Whether you’re baking a pie, roasting some vegetables or cooking a lasagna, most oven recipes require that you preheat the appliance. It’s an essential step to ensure that your meals are put in the oven at exactly the right time and come out just the way they should. Nothing is more disappointing than finding that your food is undercooked or burnt. Here’s what you need to know about preheating your oven.
Preheating the oven matters. When you switch on the oven it will gradually heat up—climbing from room temperature all the way to the set heat. While this process can take between 10 to 15 minutes (which can feel like an eternity), it’s important to preheat your oven because most recipes are based on dishes being cooked at a set temperature.
Generally, baked goods with eggs and flour and dishes that cook quickly should definitely be put in a preheated oven. If you put in a dish too early—while the oven is still preheating—and follow the recipe, chances are that after the recommended time in the oven it won’t be cooked properly. Then you’re left to improvise and wait around to monitor when it’s done. This means you could run the risk of undercooking or burning your food.
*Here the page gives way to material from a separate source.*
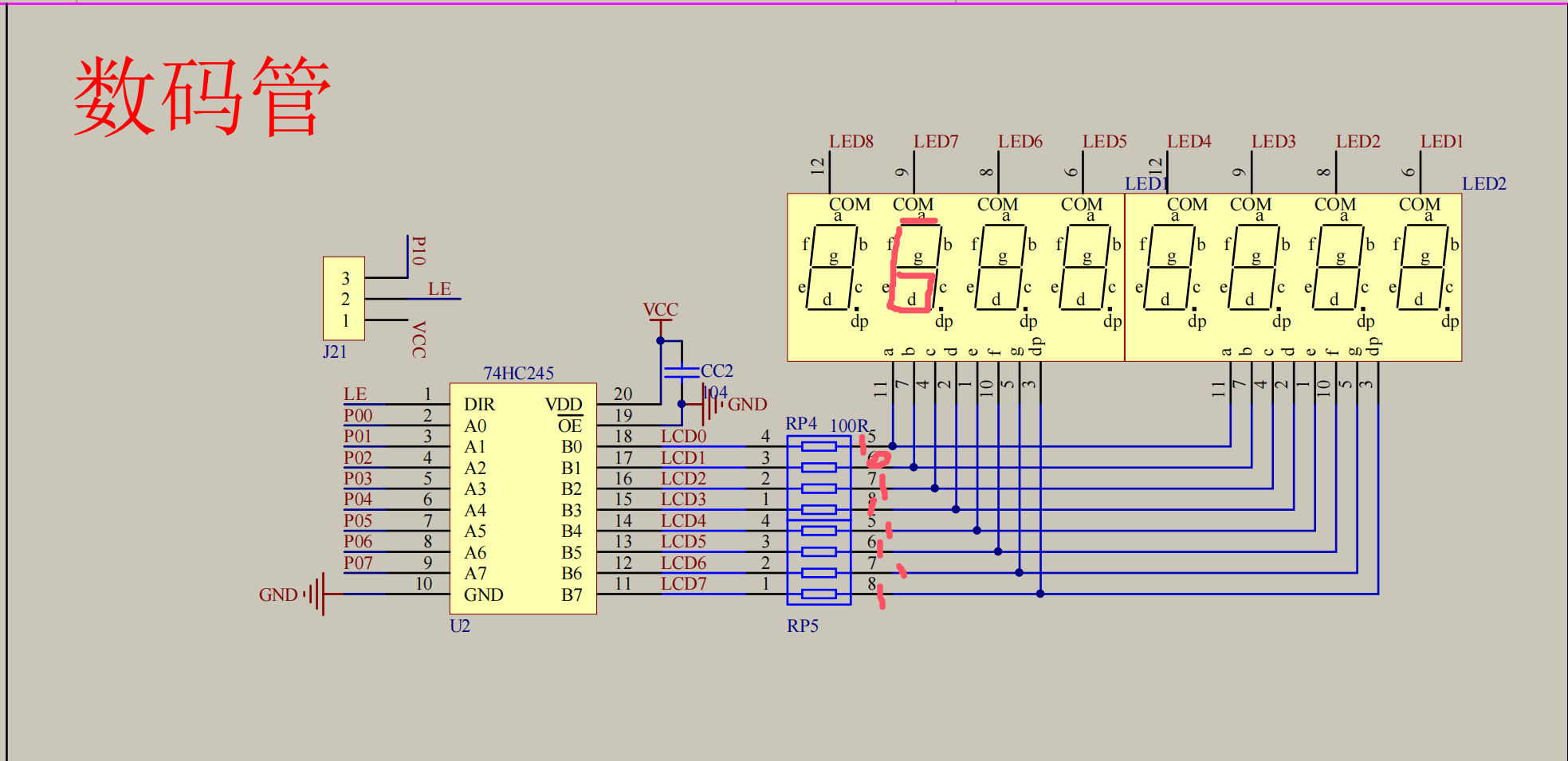The height and width of the screenshot is (761, 1568).
Task: Select the LCD0 net label
Action: pyautogui.click(x=683, y=436)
More fragile baked goods like cakes or croissants can be completely ruined if they’re under- or overdone.
Usually, you don’t have to turn on the oven right away (when you’re still preparing the food). If you’re following a recipe, it will usually tell you when to turn on the preheat.
If you need to prep a lot of ingredients before you can begin to cook a meal, as is the case for more complex oven dishes like lasagna, you won’t need to turn the oven on until 10 to 15 minutes before you’re ready to get cooking or baking. Simpler dishes like pizza may not always need preheating, but it’s best to check the recipe.
So how do you know when the oven is preheated correctly? Some ovens have digital controls. Simply check the screen to see if it has reached the desired temperature. Traditional gas oven models tend to go idle when they reach the right temperature, and they’ll go noticeably silent.
A good rule of thumb is: convection or fan ovens tend to heat up much faster, so you’ll only need to wait 10 minutes to start preheating. Standard gas ovens are a little slower and should be preheated 15 to 20 minutes before you add a dish for cooking.
To get the temperature perfect, you could invest in an oven thermometer. They’re available from most home appliance stores and online to help ensure that every meal comes out just right. No more burning!
There’s not usually any danger from preheating an oven too long, other than wasting energy. The oven will just continue to turn on and off to maintain your set temperature.
While following a recipe is generally recommended to ensure your dishes cook or bake the way you want them to, you should always follow your nose, taste buds, and eyes when cooking to make sure your dish turns out just right.